• [Exercise] Omit all images, then repeat exactly the lines below from the one containing "Image resolution: width=780" through the one containing "You are a computer-use", both ends included.

START Data in this exercise

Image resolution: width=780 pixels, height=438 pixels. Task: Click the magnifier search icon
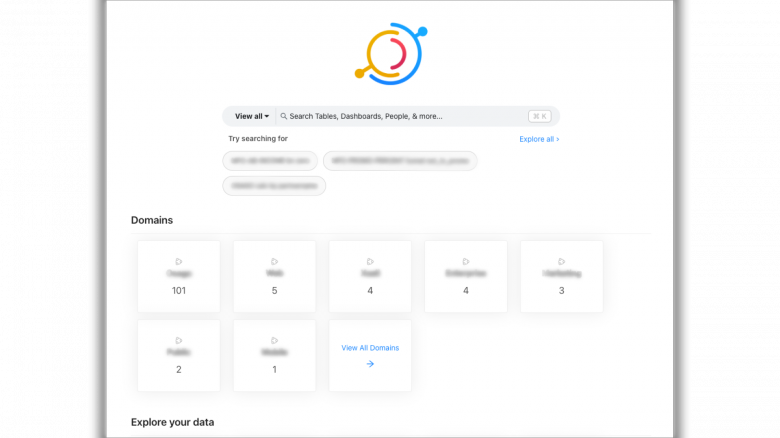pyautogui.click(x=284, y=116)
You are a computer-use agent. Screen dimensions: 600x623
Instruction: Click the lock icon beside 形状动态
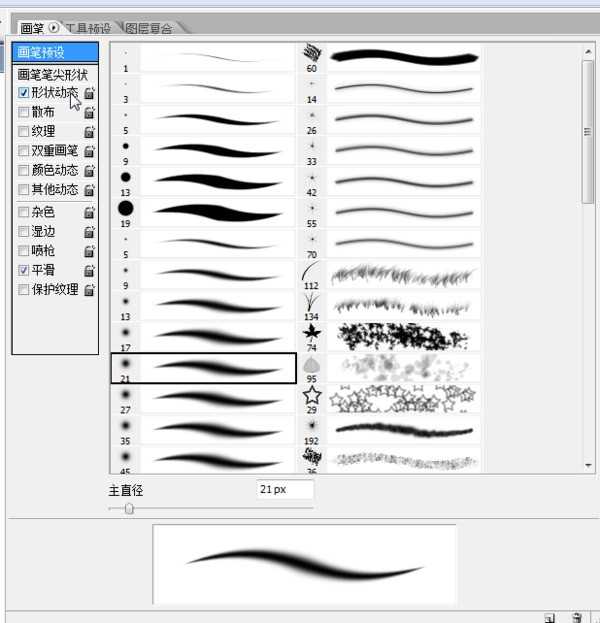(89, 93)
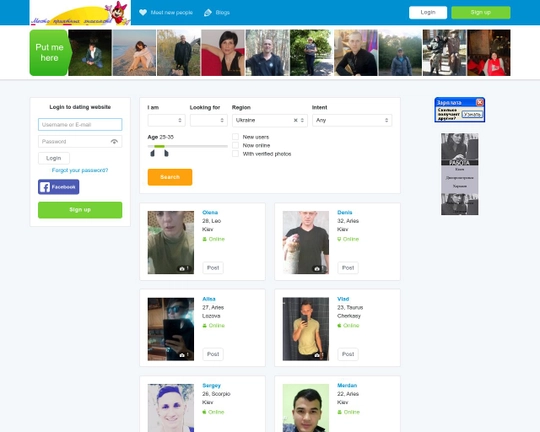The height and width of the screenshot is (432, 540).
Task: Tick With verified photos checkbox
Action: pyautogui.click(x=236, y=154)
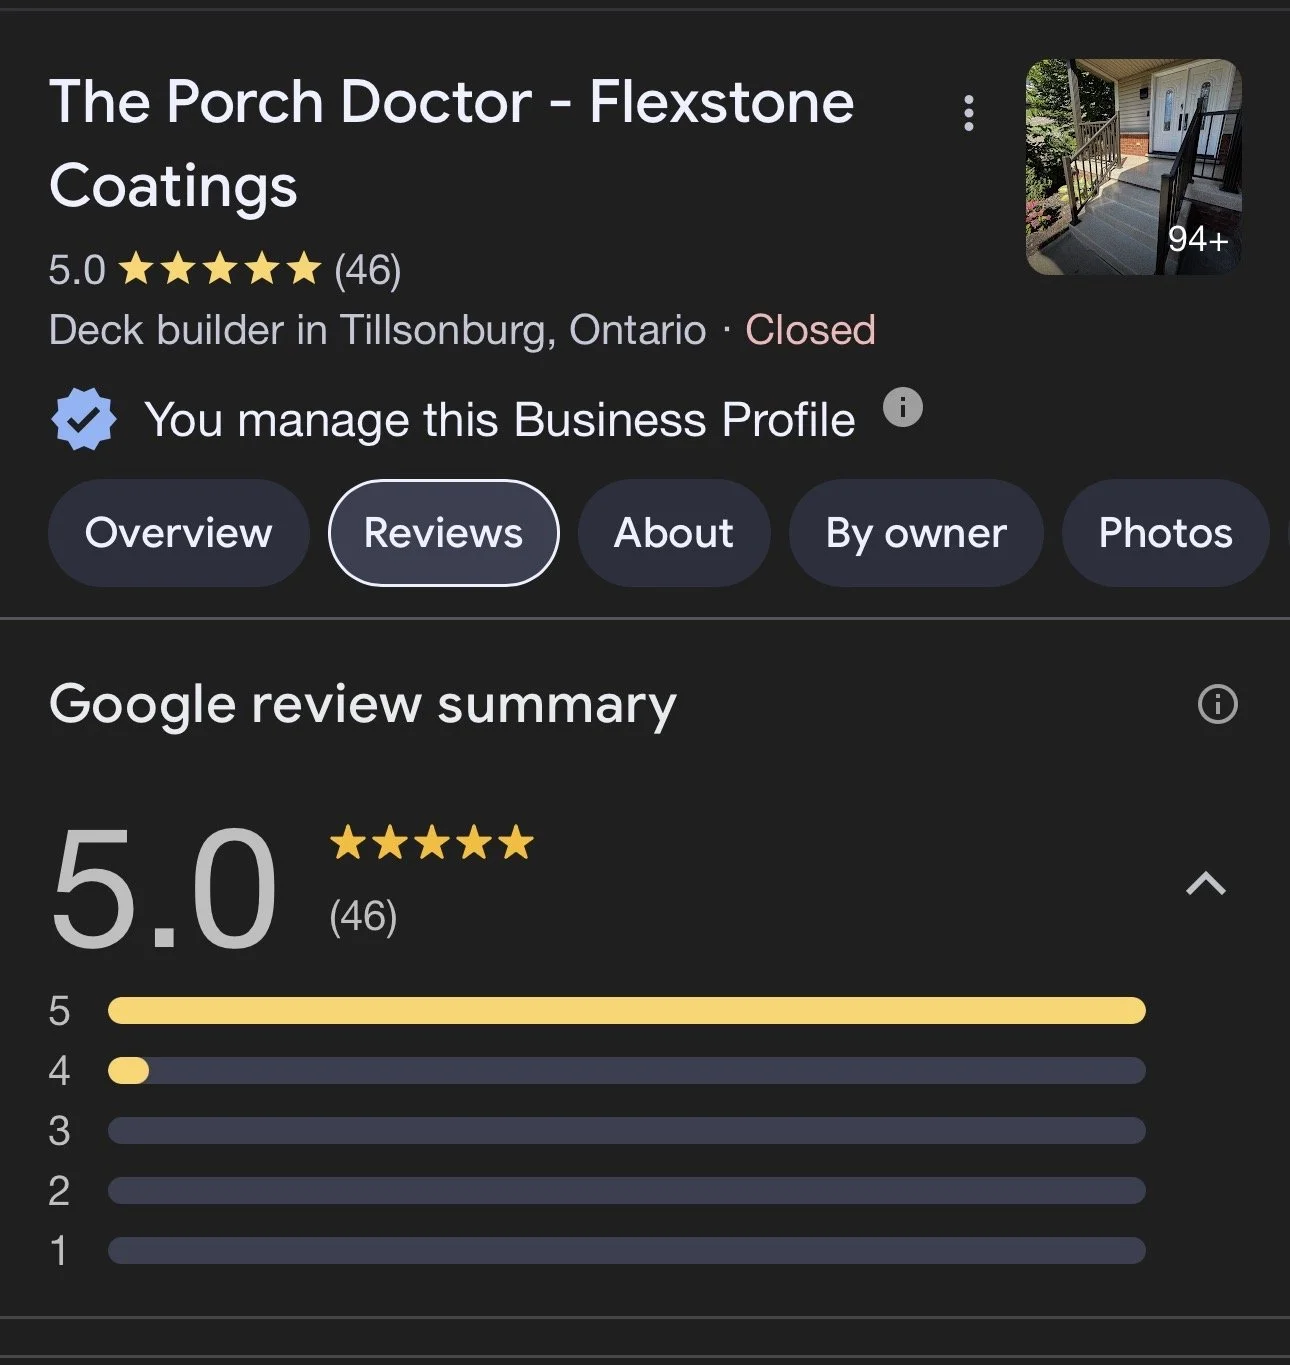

END Data in this exercise
START Data in this exercise

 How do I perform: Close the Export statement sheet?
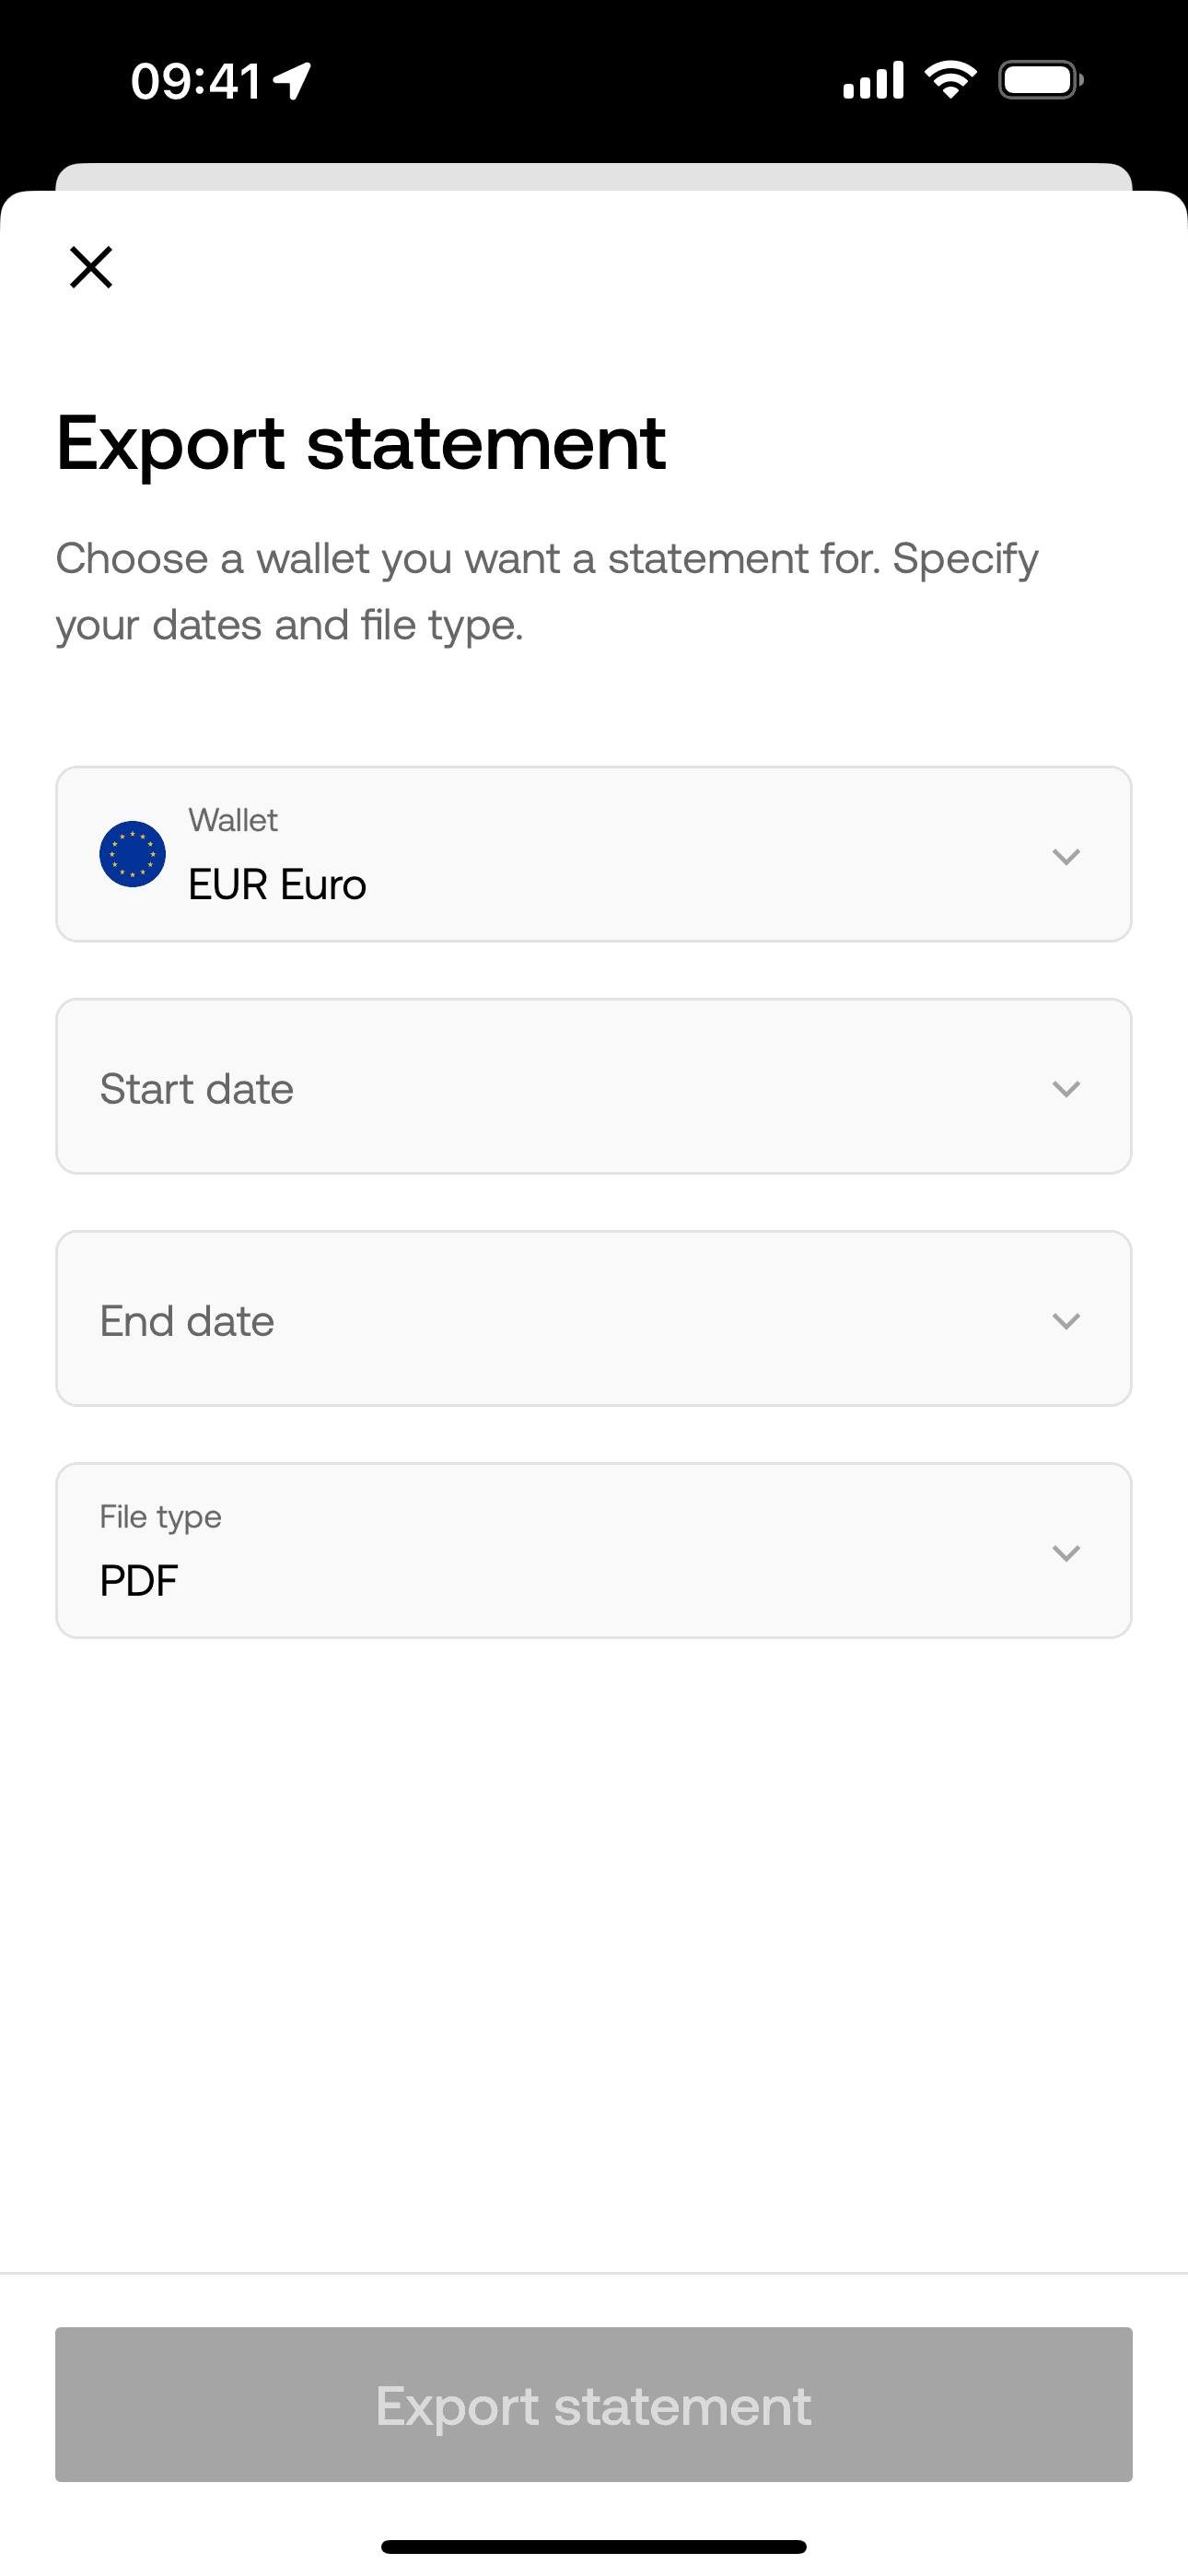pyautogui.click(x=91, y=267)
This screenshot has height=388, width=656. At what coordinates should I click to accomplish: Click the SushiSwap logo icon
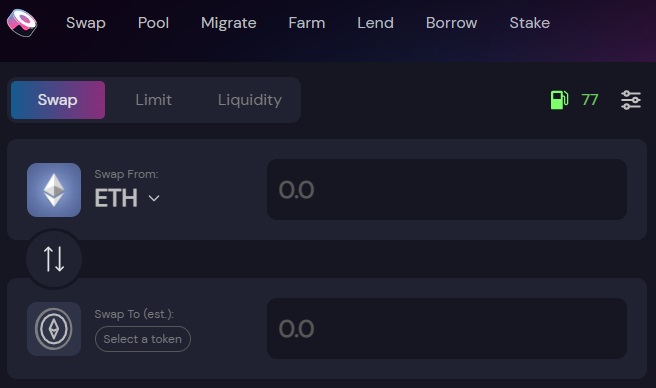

END Data in this exercise
START Data in this exercise

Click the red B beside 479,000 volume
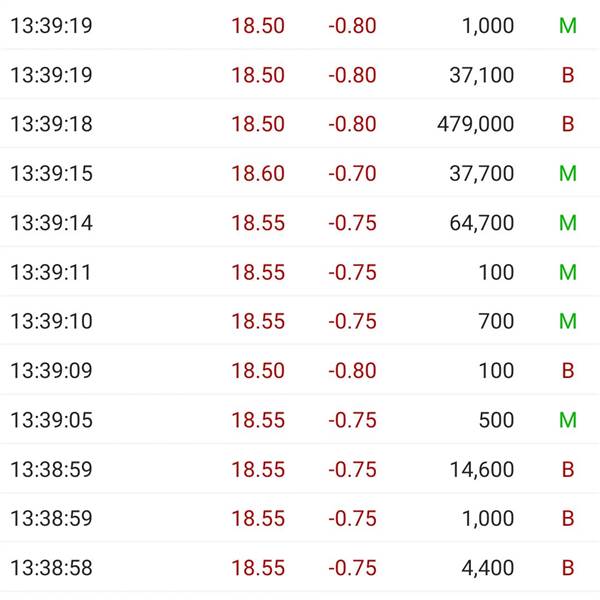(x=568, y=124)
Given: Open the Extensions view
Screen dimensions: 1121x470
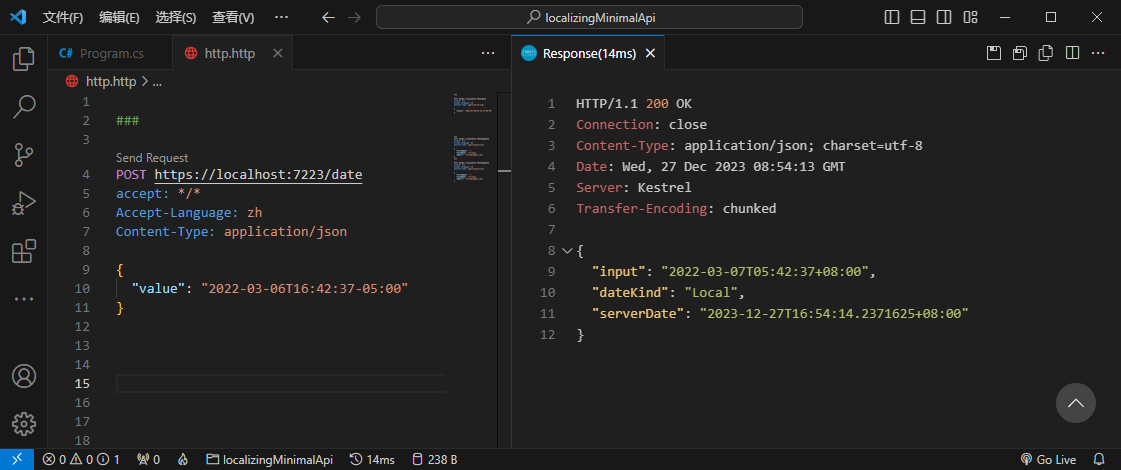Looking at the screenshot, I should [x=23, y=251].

END Data in this exercise

• [Solution to this exercise]
Image resolution: width=780 pixels, height=438 pixels. Task: Click the magnifier search icon
pyautogui.click(x=284, y=116)
You are a computer-use agent. Screen dimensions: 600x623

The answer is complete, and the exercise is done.